◆ REQUIREMENT ◆
Write out every line of the records below as a JSON list of strings, one string per line, skipping blank lines.

◆ INFORMATION PROVIDED ◆
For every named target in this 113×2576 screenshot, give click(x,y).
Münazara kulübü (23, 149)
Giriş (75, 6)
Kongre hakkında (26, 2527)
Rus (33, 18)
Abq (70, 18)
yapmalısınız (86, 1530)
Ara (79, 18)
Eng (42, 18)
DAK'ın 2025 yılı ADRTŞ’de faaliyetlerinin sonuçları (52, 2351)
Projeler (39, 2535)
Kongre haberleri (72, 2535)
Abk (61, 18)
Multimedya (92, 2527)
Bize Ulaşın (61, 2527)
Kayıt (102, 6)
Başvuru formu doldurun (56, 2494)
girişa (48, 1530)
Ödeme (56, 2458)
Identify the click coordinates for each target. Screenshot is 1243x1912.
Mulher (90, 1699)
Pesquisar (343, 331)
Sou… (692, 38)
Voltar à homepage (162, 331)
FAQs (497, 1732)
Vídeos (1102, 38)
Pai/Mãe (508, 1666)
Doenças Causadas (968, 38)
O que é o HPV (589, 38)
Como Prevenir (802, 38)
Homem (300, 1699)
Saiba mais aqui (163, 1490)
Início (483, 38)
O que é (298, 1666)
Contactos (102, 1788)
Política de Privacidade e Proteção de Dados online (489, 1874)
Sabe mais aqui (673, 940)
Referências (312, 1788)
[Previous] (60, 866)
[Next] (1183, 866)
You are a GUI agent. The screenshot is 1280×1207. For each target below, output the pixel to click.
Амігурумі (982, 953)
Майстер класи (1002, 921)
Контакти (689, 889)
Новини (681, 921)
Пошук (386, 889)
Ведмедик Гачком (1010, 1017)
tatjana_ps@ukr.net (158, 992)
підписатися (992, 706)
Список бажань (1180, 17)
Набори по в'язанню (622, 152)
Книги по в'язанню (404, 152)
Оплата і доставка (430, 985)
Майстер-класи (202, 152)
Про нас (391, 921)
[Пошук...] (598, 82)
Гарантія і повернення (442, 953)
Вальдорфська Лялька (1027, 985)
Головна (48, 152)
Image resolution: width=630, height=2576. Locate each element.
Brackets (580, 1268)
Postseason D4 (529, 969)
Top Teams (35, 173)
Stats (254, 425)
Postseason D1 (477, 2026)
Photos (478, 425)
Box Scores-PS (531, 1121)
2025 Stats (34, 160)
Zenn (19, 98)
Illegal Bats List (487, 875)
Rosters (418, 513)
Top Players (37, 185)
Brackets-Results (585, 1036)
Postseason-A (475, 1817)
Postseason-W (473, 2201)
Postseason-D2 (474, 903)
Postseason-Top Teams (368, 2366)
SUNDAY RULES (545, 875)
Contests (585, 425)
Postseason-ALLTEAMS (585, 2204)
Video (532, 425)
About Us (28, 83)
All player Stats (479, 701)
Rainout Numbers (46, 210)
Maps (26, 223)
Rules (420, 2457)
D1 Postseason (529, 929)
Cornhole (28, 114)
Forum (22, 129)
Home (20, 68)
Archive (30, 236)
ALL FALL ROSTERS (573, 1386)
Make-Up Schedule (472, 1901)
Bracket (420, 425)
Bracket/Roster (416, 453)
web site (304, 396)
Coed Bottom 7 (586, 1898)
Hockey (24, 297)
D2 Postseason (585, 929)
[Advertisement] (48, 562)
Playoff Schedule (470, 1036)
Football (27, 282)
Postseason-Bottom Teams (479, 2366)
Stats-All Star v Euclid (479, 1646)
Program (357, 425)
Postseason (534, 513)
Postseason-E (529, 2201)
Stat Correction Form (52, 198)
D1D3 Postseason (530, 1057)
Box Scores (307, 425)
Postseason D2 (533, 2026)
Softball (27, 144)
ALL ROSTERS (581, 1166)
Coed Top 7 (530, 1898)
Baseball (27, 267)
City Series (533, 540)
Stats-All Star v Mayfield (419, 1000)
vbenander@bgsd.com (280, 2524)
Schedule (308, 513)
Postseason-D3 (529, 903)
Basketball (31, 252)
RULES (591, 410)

◆ OUTPUT BELOW ◆
[
  "For every named target in this 113×2576 screenshot, give click(x,y).",
  "Münazara kulübü (23, 149)",
  "Giriş (75, 6)",
  "Kongre hakkında (26, 2527)",
  "Rus (33, 18)",
  "Abq (70, 18)",
  "yapmalısınız (86, 1530)",
  "Ara (79, 18)",
  "Eng (42, 18)",
  "DAK'ın 2025 yılı ADRTŞ’de faaliyetlerinin sonuçları (52, 2351)",
  "Projeler (39, 2535)",
  "Kongre haberleri (72, 2535)",
  "Abk (61, 18)",
  "Multimedya (92, 2527)",
  "Bize Ulaşın (61, 2527)",
  "Kayıt (102, 6)",
  "Başvuru formu doldurun (56, 2494)",
  "girişa (48, 1530)",
  "Ödeme (56, 2458)",
  "Identify the click coordinates for each target. Screenshot is 1243x1912.",
  "Mulher (90, 1699)",
  "Pesquisar (343, 331)",
  "Sou… (692, 38)",
  "Voltar à homepage (162, 331)",
  "FAQs (497, 1732)",
  "Vídeos (1102, 38)",
  "Pai/Mãe (508, 1666)",
  "Doenças Causadas (968, 38)",
  "O que é o HPV (589, 38)",
  "Como Prevenir (802, 38)",
  "Homem (300, 1699)",
  "Saiba mais aqui (163, 1490)",
  "Início (483, 38)",
  "O que é (298, 1666)",
  "Contactos (102, 1788)",
  "Política de Privacidade e Proteção de Dados online (489, 1874)",
  "Sabe mais aqui (673, 940)",
  "Referências (312, 1788)",
  "[Previous] (60, 866)",
  "[Next] (1183, 866)",
  "You are a GUI agent. The screenshot is 1280×1207. For each target below, output the pixel to click.",
  "Амігурумі (982, 953)",
  "Майстер класи (1002, 921)",
  "Контакти (689, 889)",
  "Новини (681, 921)",
  "Пошук (386, 889)",
  "Ведмедик Гачком (1010, 1017)",
  "tatjana_ps@ukr.net (158, 992)",
  "підписатися (992, 706)",
  "Список бажань (1180, 17)",
  "Набори по в'язанню (622, 152)",
  "Книги по в'язанню (404, 152)",
  "Оплата і доставка (430, 985)",
  "Майстер-класи (202, 152)",
  "Про нас (391, 921)",
  "[Пошук...] (598, 82)",
  "Гарантія і повернення (442, 953)",
  "Вальдорфська Лялька (1027, 985)",
  "Головна (48, 152)",
  "Image resolution: width=630, height=2576. Locate each element.",
  "Brackets (580, 1268)",
  "Postseason D4 (529, 969)",
  "Top Teams (35, 173)",
  "Stats (254, 425)",
  "Postseason D1 (477, 2026)",
  "Photos (478, 425)",
  "Box Scores-PS (531, 1121)",
  "2025 Stats (34, 160)",
  "Zenn (19, 98)",
  "Illegal Bats List (487, 875)",
  "Rosters (418, 513)",
  "Top Players (37, 185)",
  "Brackets-Results (585, 1036)",
  "Postseason-A (475, 1817)",
  "Postseason-W (473, 2201)",
  "Postseason-D2 (474, 903)",
  "Postseason-Top Teams (368, 2366)",
  "SUNDAY RULES (545, 875)",
  "Contests (585, 425)",
  "Postseason-ALLTEAMS (585, 2204)",
  "Video (532, 425)",
  "About Us (28, 83)",
  "All player Stats (479, 701)",
  "Rainout Numbers (46, 210)",
  "Maps (26, 223)",
  "Rules (420, 2457)",
  "D1 Postseason (529, 929)",
  "Cornhole (28, 114)",
  "Forum (22, 129)",
  "Home (20, 68)",
  "Archive (30, 236)",
  "ALL FALL ROSTERS (573, 1386)",
  "Make-Up Schedule (472, 1901)",
  "Bracket (420, 425)",
  "Bracket/Roster (416, 453)",
  "web site (304, 396)",
  "Coed Bottom 7 (586, 1898)",
  "Hockey (24, 297)",
  "D2 Postseason (585, 929)",
  "[Advertisement] (48, 562)",
  "Playoff Schedule (470, 1036)",
  "Football (27, 282)",
  "Postseason-Bottom Teams (479, 2366)",
  "Stats-All Star v Euclid (479, 1646)",
  "Program (357, 425)",
  "Postseason (534, 513)",
  "Postseason-E (529, 2201)",
  "Stat Correction Form (52, 198)",
  "D1D3 Postseason (530, 1057)",
  "Box Scores (307, 425)",
  "Postseason D2 (533, 2026)",
  "Softball (27, 144)",
  "ALL ROSTERS (581, 1166)",
  "Coed Top 7 (530, 1898)",
  "Baseball (27, 267)",
  "City Series (533, 540)",
  "Stats-All Star v Mayfield (419, 1000)",
  "vbenander@bgsd.com (280, 2524)",
  "Schedule (308, 513)",
  "Postseason-D3 (529, 903)",
  "Basketball (31, 252)",
  "RULES (591, 410)"
]